[[ Information provided, beginning ]]

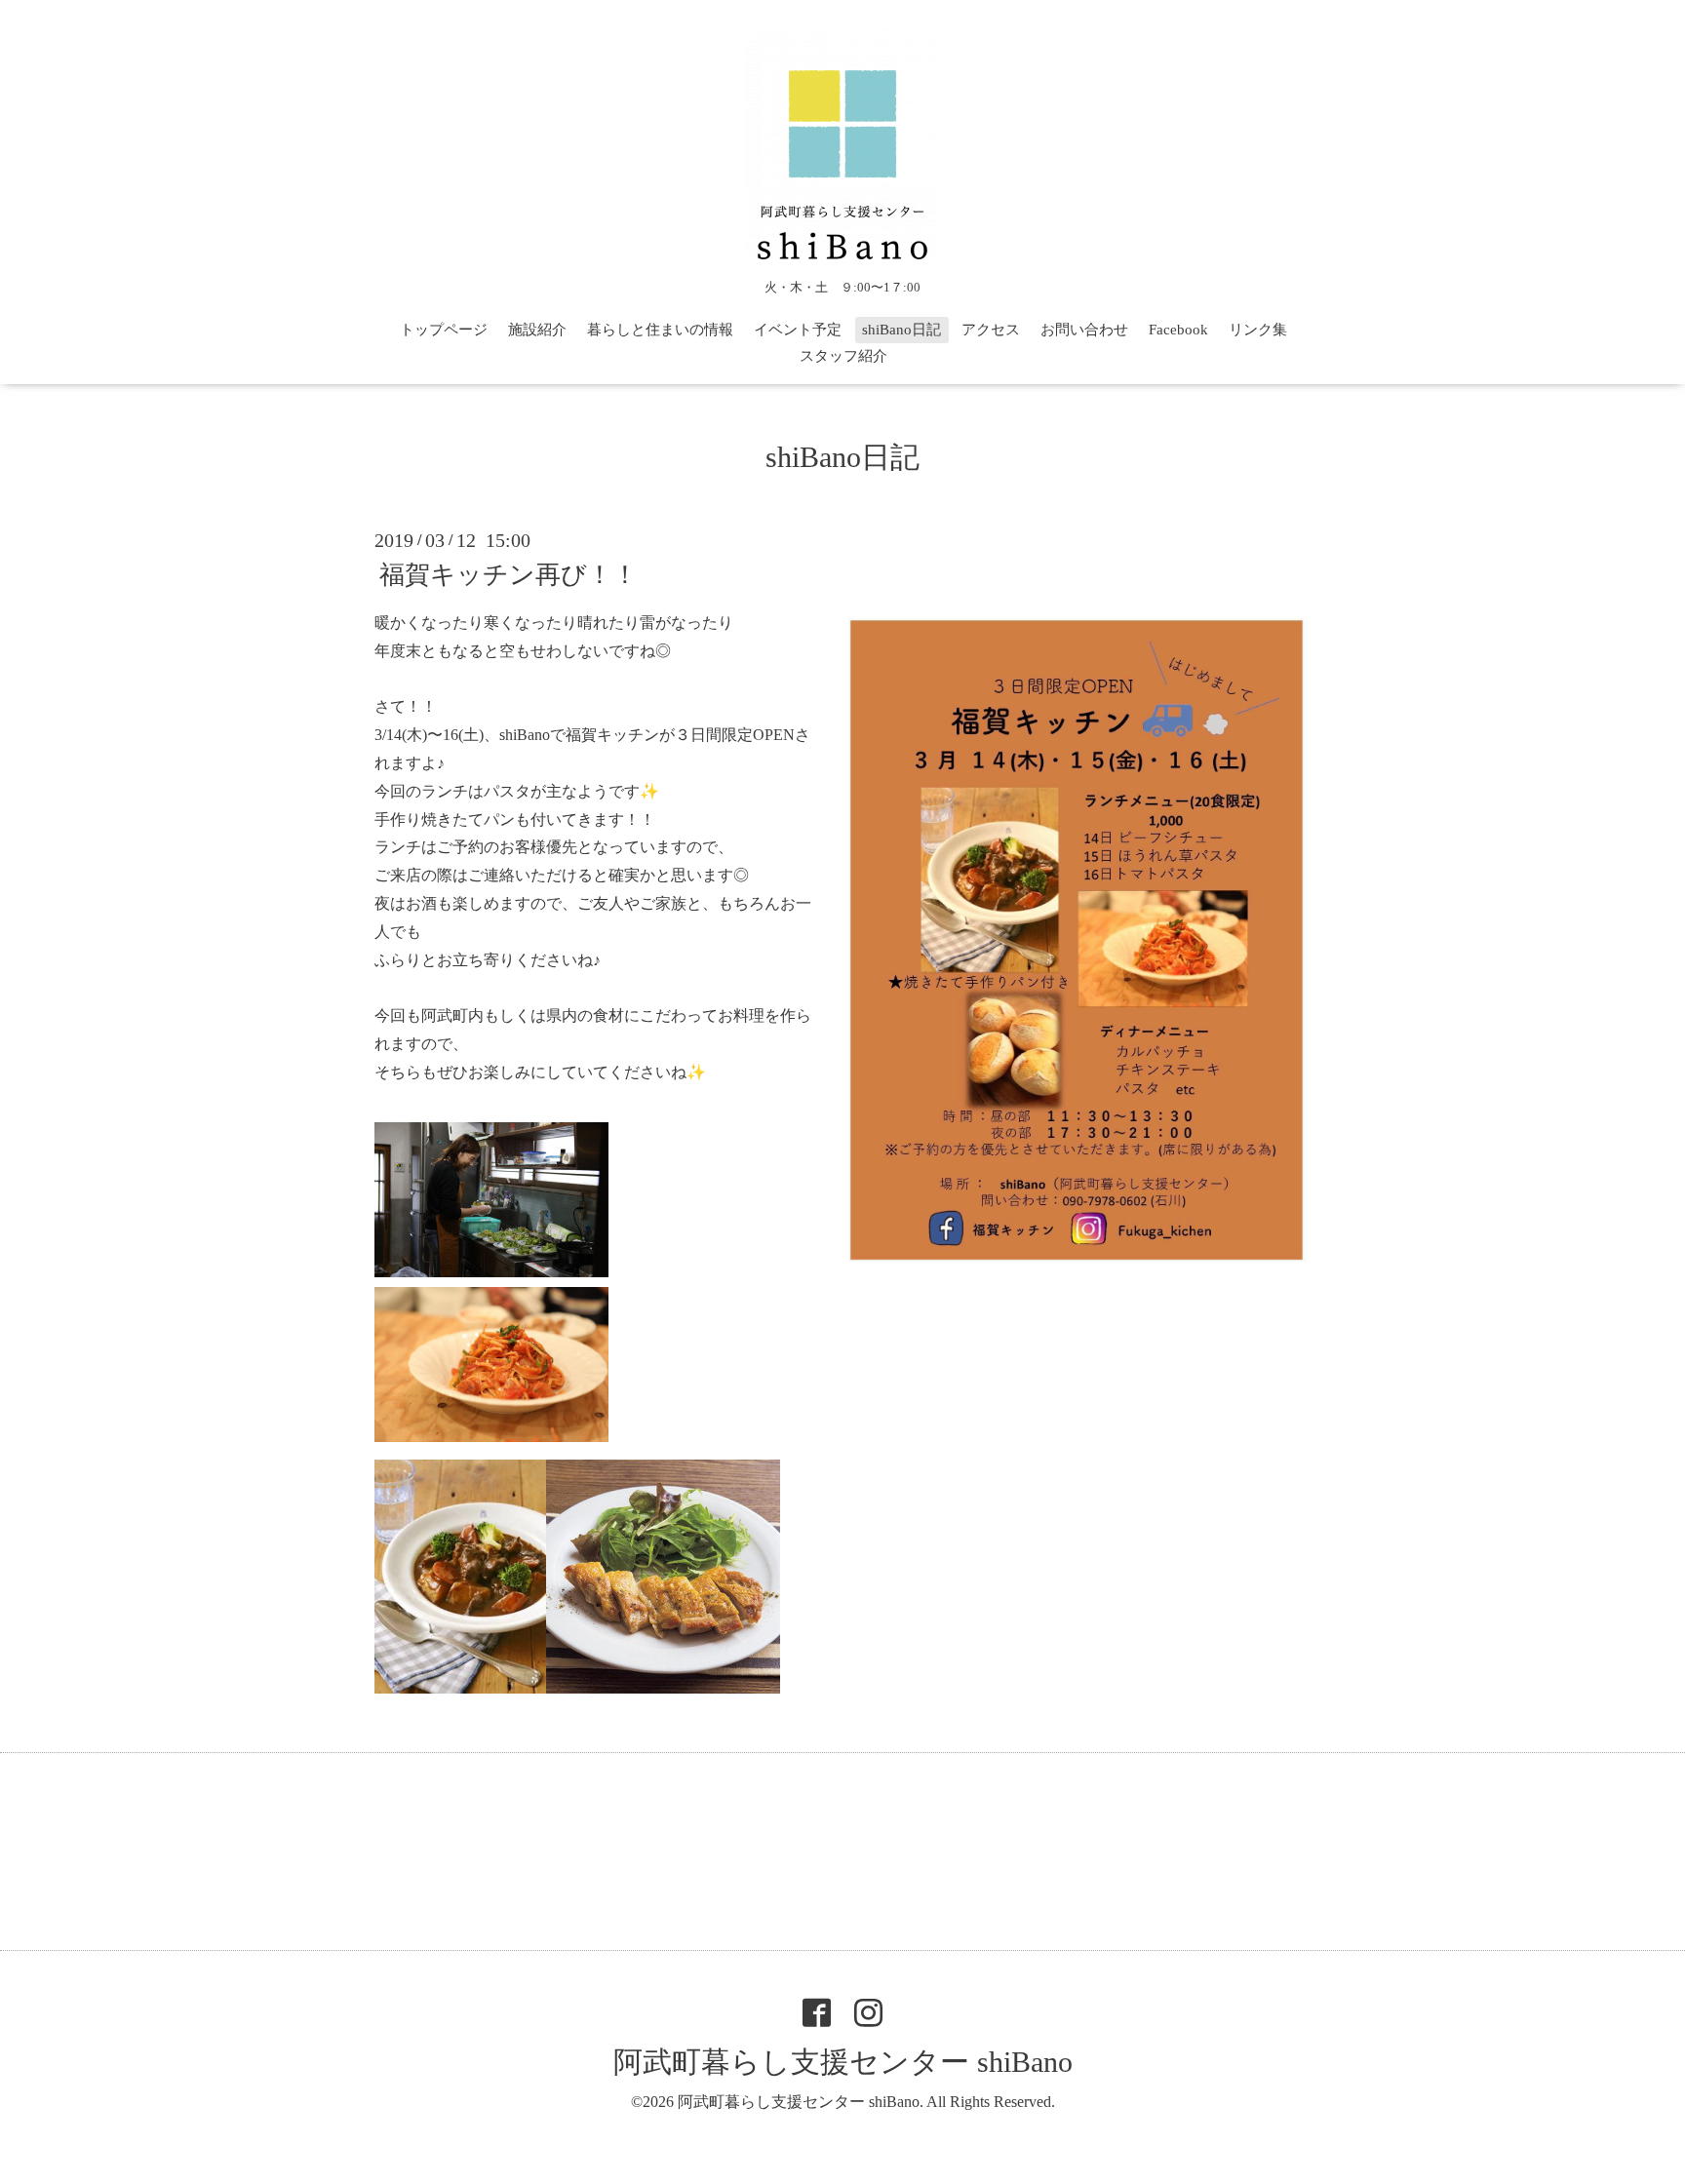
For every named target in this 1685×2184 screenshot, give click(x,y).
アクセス (990, 329)
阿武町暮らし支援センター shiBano (843, 2062)
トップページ (444, 329)
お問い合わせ (1084, 329)
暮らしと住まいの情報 (660, 329)
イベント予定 (798, 329)
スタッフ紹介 (843, 356)
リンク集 (1258, 329)
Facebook (1178, 329)
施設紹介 (537, 329)
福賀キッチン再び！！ (508, 575)
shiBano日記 (901, 329)
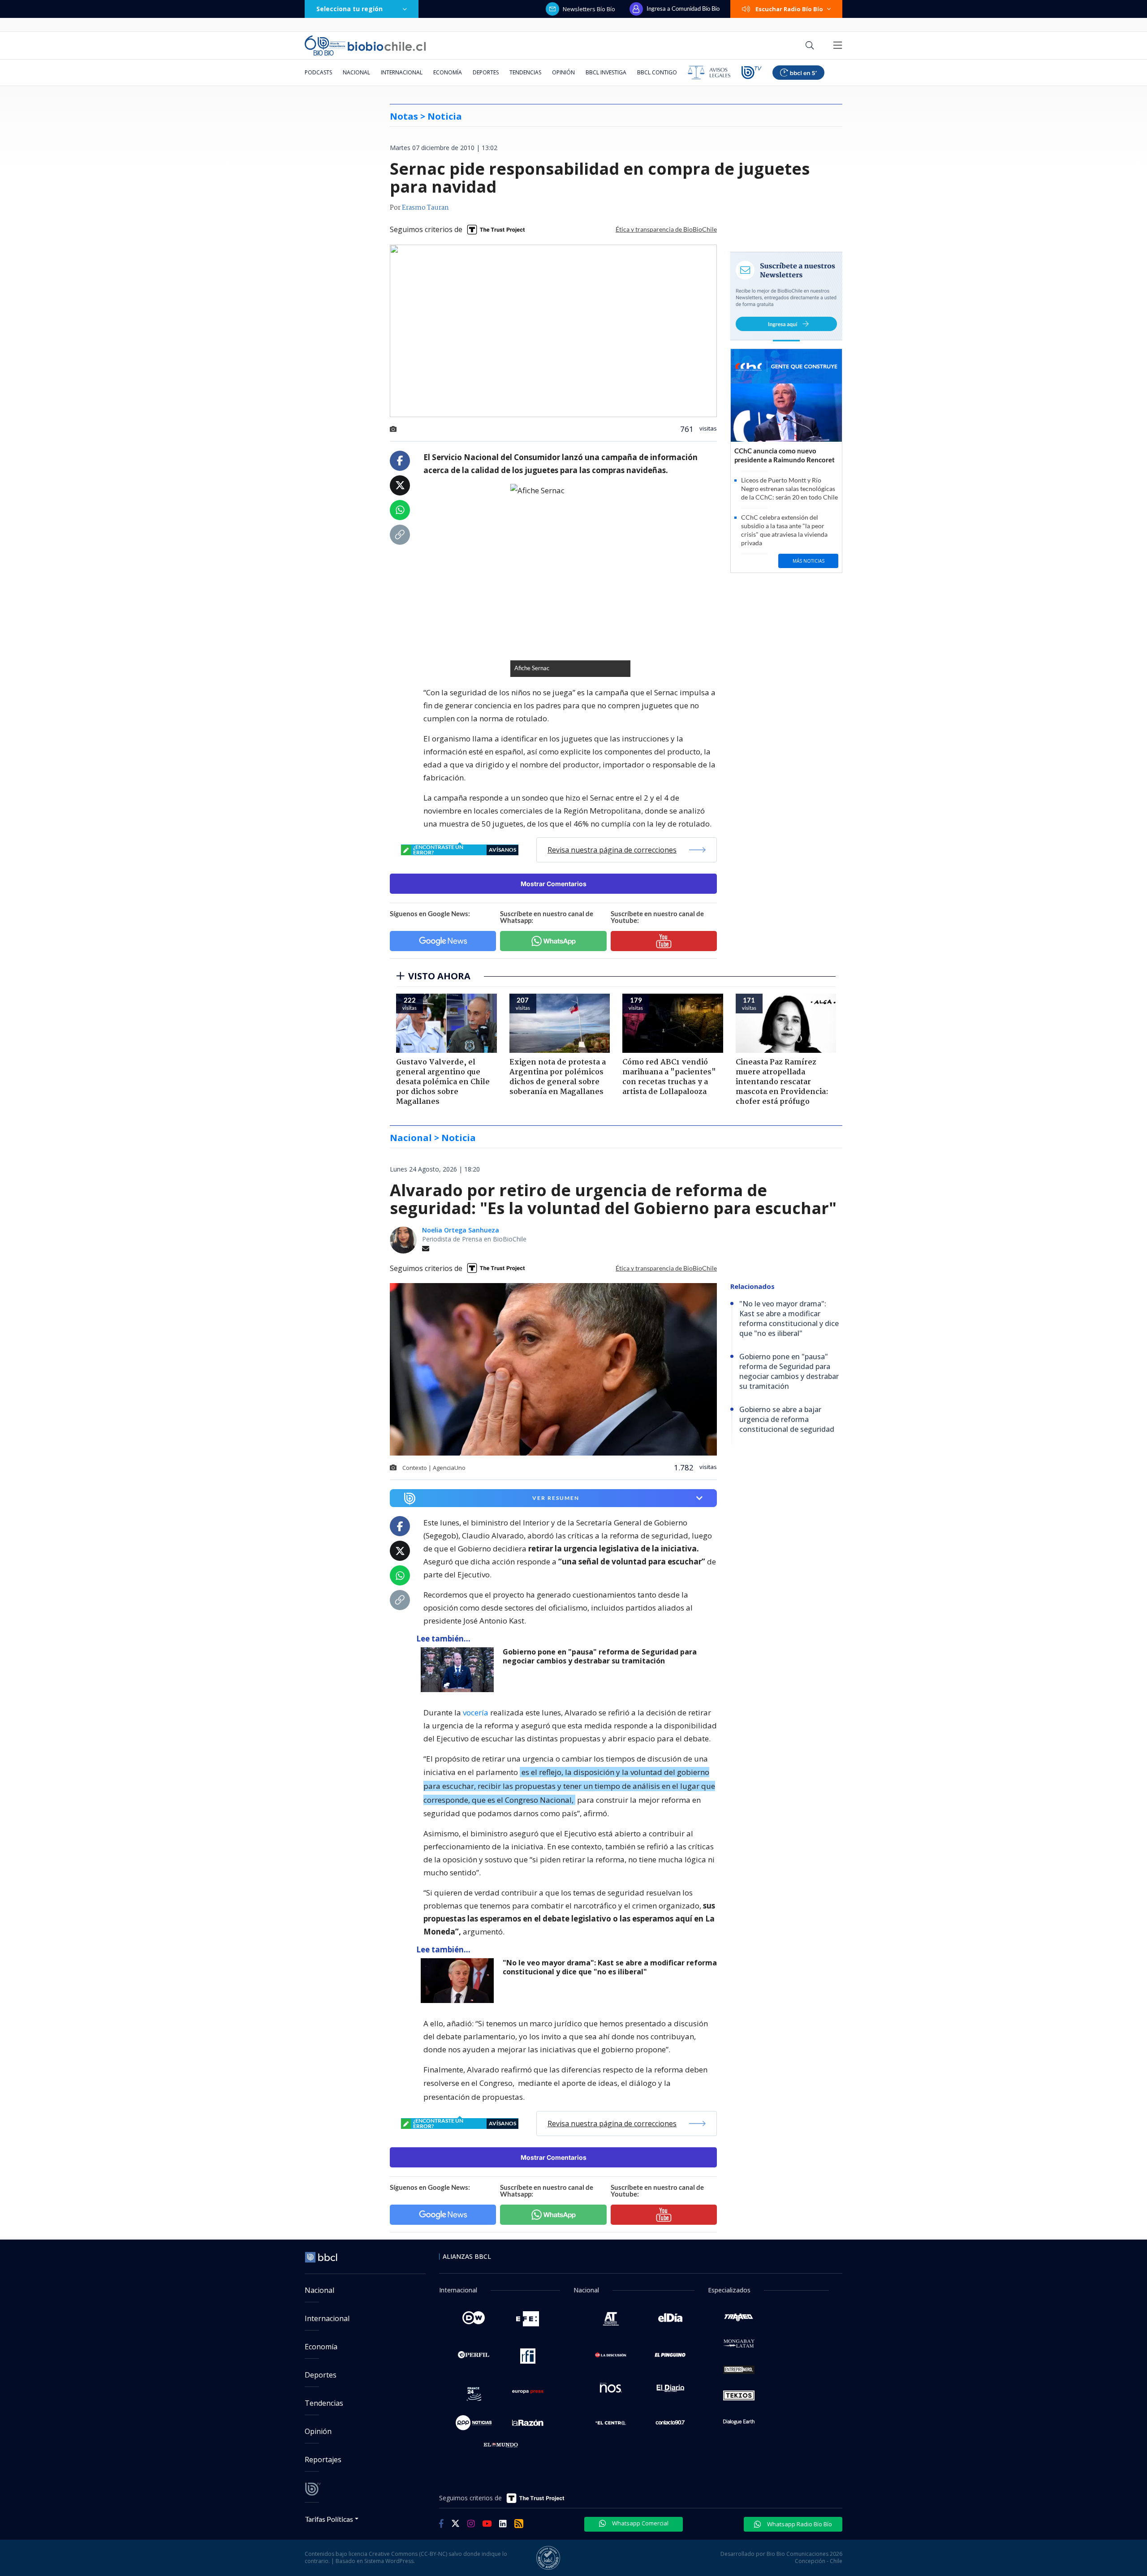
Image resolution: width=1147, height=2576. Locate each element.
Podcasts (318, 72)
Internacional (402, 72)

[[ Information provided, end ]]

**Instructions for the task:**
Output, exactly and without pictures, the lines above that run from the one containing "福賀キッチン再び！！ (508, 575)" through the last line of the entries, inclusive.

**Task solution:**
福賀キッチン再び！！ (508, 575)
shiBano日記 (901, 329)
Image resolution: width=1147, height=2576. Locate each element.
Podcasts (318, 72)
Internacional (402, 72)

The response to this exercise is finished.